Книга Хелены Айфилл «Сотворение характера: теории природы и воспитания в викторианском сенсационном романе» вышла в серии, озаглавленной «Переосмысление XIX века»; в сущности, это общая идея обеих книг, о которых пойдет речь. Попытки по-новому взглянуть на классические романы Ч. Диккенса, Ш. Бронте или У. Коллинза, стремление доказать, что о классике еще не все сказано, нельзя не приветствовать. Другой вопрос, что именно удалось сделать Х. Айфилл и Х. Пеннингтон: предложить новаторское прочтение романов или в очередной раз применить к ним модный метод?
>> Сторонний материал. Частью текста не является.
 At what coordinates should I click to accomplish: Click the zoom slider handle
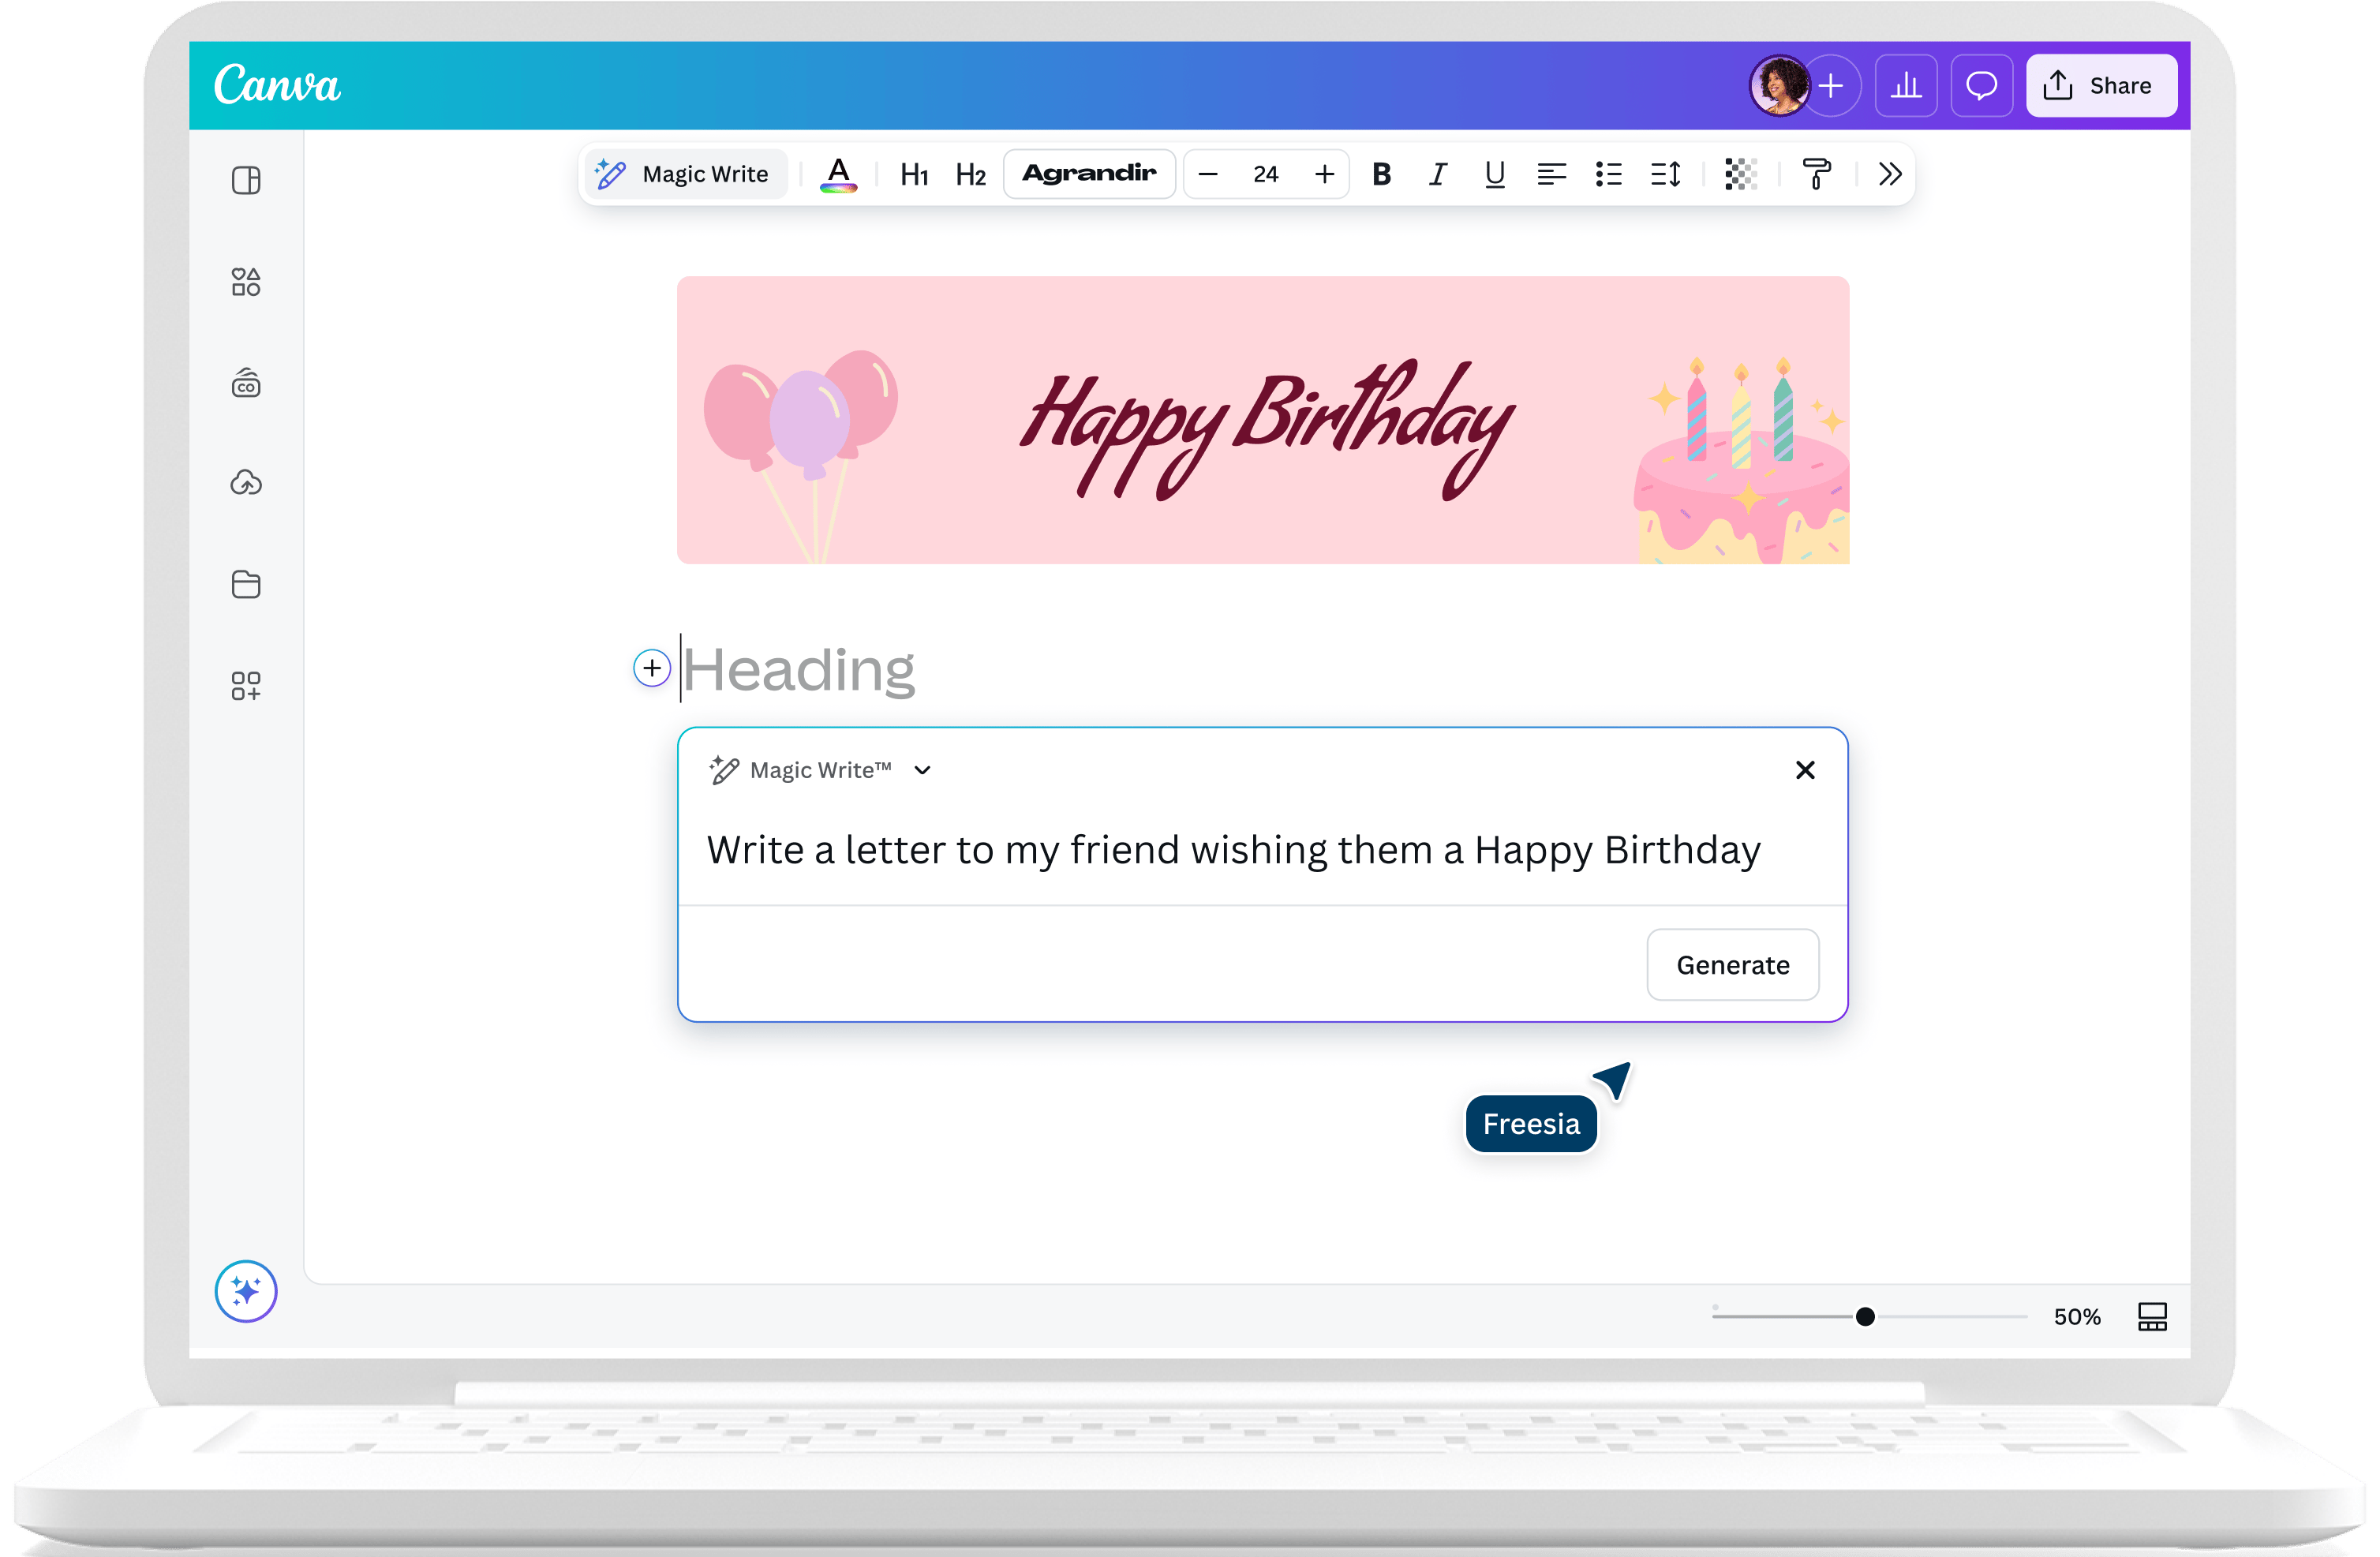(x=1865, y=1317)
В рецензируемых монографиях, изданных в одном и том же 2018 году и посвященных частным аспектам викторианского романа — формированию характера и идентичности, очевидно просматривается нечто общее — не только в структуре заглавия («Creating character…» / «Creating identity…»), но и в самом принципе подхода к литературе. Ученые рассматривают конкретные, сравнительно узко заявленные проблемы в широком историко-культурном контексте на материале известных текстов: популярных сенсационных романов и романов Диккенса и Бронте, написанных от первого лица и относимых автором к жанру «вымышленной автобиографии» (fictional autobiography). В сущности, обе заявленные задачи сводимы к общему знаменателю — становлению героя в романе. Такая постановка проблемы не может не вызывать самый живой интерес. Викторианский роман подобен домовому из известной фразы П. Вяземского: одна из самых непростых задач — «как обозначить его, как наткнуть на него палец» [Письмо… 1900: 193]. Более шести десятилетий викторианской эпохи, расцвет всевозможных разновидностей романа, которые когда-то тщетно пытались подогнать под законы реалистического направления, огромная дистанция между ранними и поздними викторианцами, самое определение эпохи, говорящее не столько о художественных закономерностях, сколько о хронологии и базирующееся на социологическом подходе, — все это свидетельствует о том, что ученые взялись за недостаточно освещенную теоретическую проблему.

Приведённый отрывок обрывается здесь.